Why Does CDC Want the Vaccinated Tested? One Word: Delta

Vaccinated people should be tested for COVID-19 and mask up after coming into contact with an infected person, according to updated CDC guidelines released this week.

The change quietly accompanied the agency’s new masking recommendations for areas of substantial and high transmission and K-12 schools, as data continue to accrue about the more transmissible Delta variant and the risk for vaccinated people contracting and spreading the virus.

The CDC now says even if someone is fully vaccinated, if they have a known exposure to “suspected or confirmed” COVID-19, they should be tested 3 to 5 days afterward. Fully vaccinated people should then wear a mask in indoor settings for 14 days or until they test negative for the virus, the agency added.

“Our updated guidance recommends vaccinated people get tested upon exposure regardless of symptoms. Testing is widely available,” CDC Director Rochelle Walensky, MD, told the New York Times by email.

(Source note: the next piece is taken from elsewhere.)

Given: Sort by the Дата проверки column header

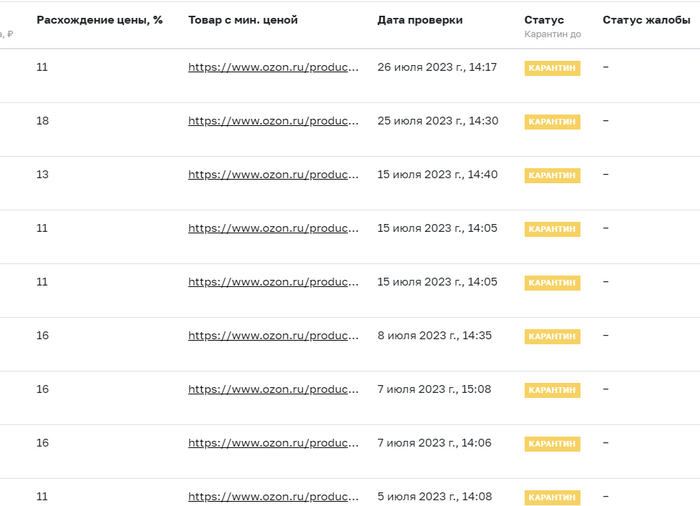Looking at the screenshot, I should point(420,20).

Testing vaccinated people took on new significance, given the CDC’s Tuesday press briefing where the agency teased new data about the Delta variant. They explained that not only can vaccinated people transmit the virus, but they have comparable viral loads to unvaccinated people. Data from the Times late Thursday referenced a report where 882 COVID-19 cases were linked to a Fourth of July celebration in Provincetown, Massachusetts, and three-quarters of those were fully vaccinated.

CDC documents shared by the Washington Post elaborated about how viral loads were nearly identical between 80 vaccinated people and 65 unvaccinated people in that outbreak (median Ct values 21.9 and 21.5, respectively).

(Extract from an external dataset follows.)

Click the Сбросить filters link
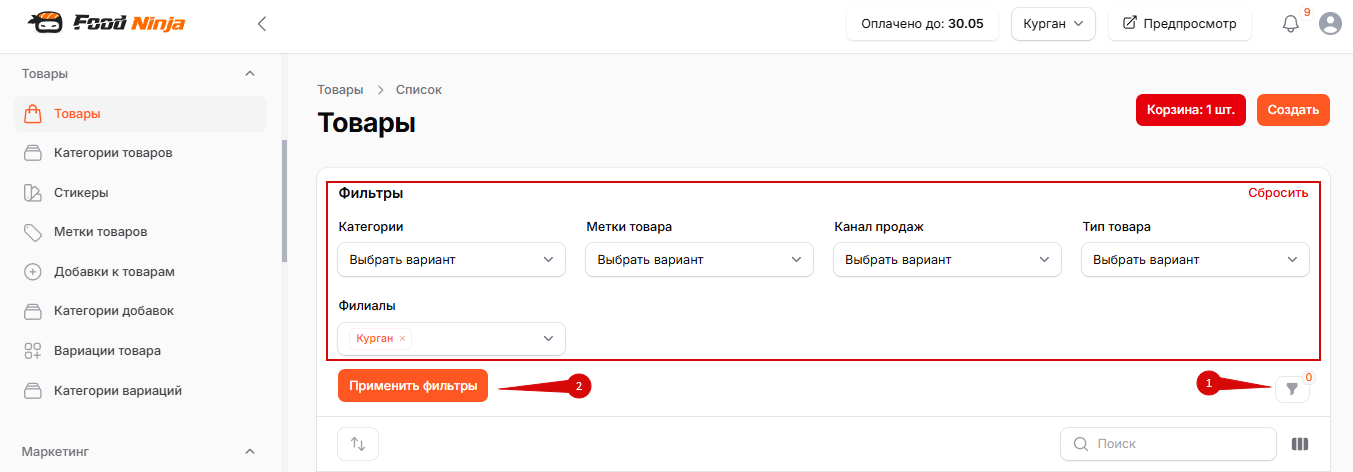 (1278, 193)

The documents also noted that breakthrough cases reported to national surveillance have around a 10-fold increase in viral load for the Delta variant compared with Alpha and other strains.

“Vaccines prevent >90% of severe disease, but may be less effective at preventing infection or transmission — therefore, more breakthrough and more community spread despite vaccination,” according to the CDC’s internal document.

The agency shared data showing the Delta variant is as transmissible as chicken pox, and more transmissible than Ebola, the 1918 flu, and smallpox. Not only that, but data from Canada, Singapore, and Scotland suggested Delta might also be more virulent than other strains, with higher odds of hospitalization, ICU admission, or death.

In terms of next steps for communicating these findings, CDC must “acknowledge the war has changed,” the document stated.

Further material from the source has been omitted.